Model #Frame Sampling Stride FLOPs Top1 Model Log Shell
UniFormer-S 16x1x4 4 167G 82.8 google google run.sh/config
UniFormer-S 16x1x4 8 167G 82.7 google google run.sh/config
UniFormer-B 16x1x4 4 387G 84.0 google google run.sh/config
UniFormer-B 16x1x4 8 387G 83.4 google google run.sh/config
UniFormer-B 32x1x4 4 1036G 84.5* google google run.sh/config

* Since Kinetics-600 is too large to train (>1 month in single node with 8 A100 GPUs), we provide model trained in multi node (around 2 weeks with 32 V100 GPUs), but the result is lower due to the lack of tuning hyperparameters.

For Multi-node training, please install submitit or follow the training scripts in our UniFormerV2.

Something-Something V1

Model Pretrain #Frame FLOPs Top1 Model Log Shell
UniFormer-S K400 16x3x1 125G 57.2 google google run.sh/config
UniFormer-S K600 16x3x1 125G 57.6 google google run.sh/config
UniFormer-S K400 32x3x1 329G 58.8 google google run.sh/config
UniFormer-S K600 32x3x1 329G 59.9 google google run.sh/config
UniFormer-B K400 16x3x1 290G 59.1 google google run.sh/config
UniFormer-B K600 16x3x1 290G 58.8 google google run.sh/config
UniFormer-B K400 32x3x1 777G 60.9 google google run.sh/config
UniFormer-B K600 32x3x1 777G 61.0 google google run.sh/config

Something-Something V2

Model Pretrain #Frame FLOPs Top1 Model Log Shell
UniFormer-S K400 16x3x1 125G 67.7 google google run.sh/config
UniFormer-S K600 16x3x1 125G 69.4 google google run.sh/config
UniFormer-S K400 32x3x1 329G 69.0 google google run.sh/config
UniFormer-S K600 32x3x1 329G 70.4 google google run.sh/config
UniFormer-B K400 16x3x1 290G 70.4 google google run.sh/config
UniFormer-B K600 16x3x1 290G 70.2 google google run.sh/config
UniFormer-B K400 32x3x1 777G 71.1 google google run.sh/config
UniFormer-B K600 32x3x1 777G 71.2 google google run.sh/config

UCF101

Model #Frame Sampling Stride FLOPs Top1 Model Log Shell
UniFormer-S 16x3x5 4 625G 98.3 google google run.sh/config

HMDB51

Model #Frame Sampling Stride FLOPs Top1 Model Log Shell
UniFormer-S 16x3x5 4 625G 77.5 google google run.sh/config

Usage

Installation

Please follow the installation instructions in INSTALL.md. You may follow the instructions in DATASET.md to prepare the datasets.

Training

  1. Download the pretrained models in our repository.

  2. Simply run the training scripts in exp as followed:

    bash ./exp/uniformer_s8x8_k400/run.sh

[Note]:

  • Due to some bugs in the SlowFast repository, the program will be terminated in the final testing.

→ RECORDED INFORMATION:

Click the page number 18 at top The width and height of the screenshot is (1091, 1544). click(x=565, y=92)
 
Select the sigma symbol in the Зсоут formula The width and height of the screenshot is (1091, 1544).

→ WORK ORDER 1:
From the UniFormer text, pull out the stretch from "Please follow the" through "the final testing.", word for word.
→ WORK ORDER 2:
Write what comes next in the UniFormer text, picking up right after its last line.
You won't need the material for any of this.

→ ANSWER SECTION 1:
Please follow the installation instructions in INSTALL.md. You may follow the instructions in DATASET.md to prepare the datasets.

Training

  1. Download the pretrained models in our repository.

  2. Simply run the training scripts in exp as followed:

    bash ./exp/uniformer_s8x8_k400/run.sh

[Note]:

  • Due to some bugs in the SlowFast repository, the program will be terminated in the final testing.

→ ANSWER SECTION 2:
  • During training, we follow the SlowFast repository and randomly crop videos for validation. For accurate testing, please follow our testing scripts.

  • For more config details, you can read the comments in slowfast/config/defaults.py.

  • To avoid out of memory, you can use torch.utils.checkpoint (in config.yaml or run.sh):

    MODEL.USE_CHECKPOINT True # whether use checkpoint
    MODEL.CHECKPOINT_NUM [0, 0, 4, 0] # index for using checkpoint in every stage

Testing

We provide testing example as followed:

bash ./exp/uniformer_s8x8_k400/test.sh

Specifically, we need to create our new config for testing and run multi-crop/multi-clip test:

  1. Copy the training config file config.yaml and create new testing config test.yaml.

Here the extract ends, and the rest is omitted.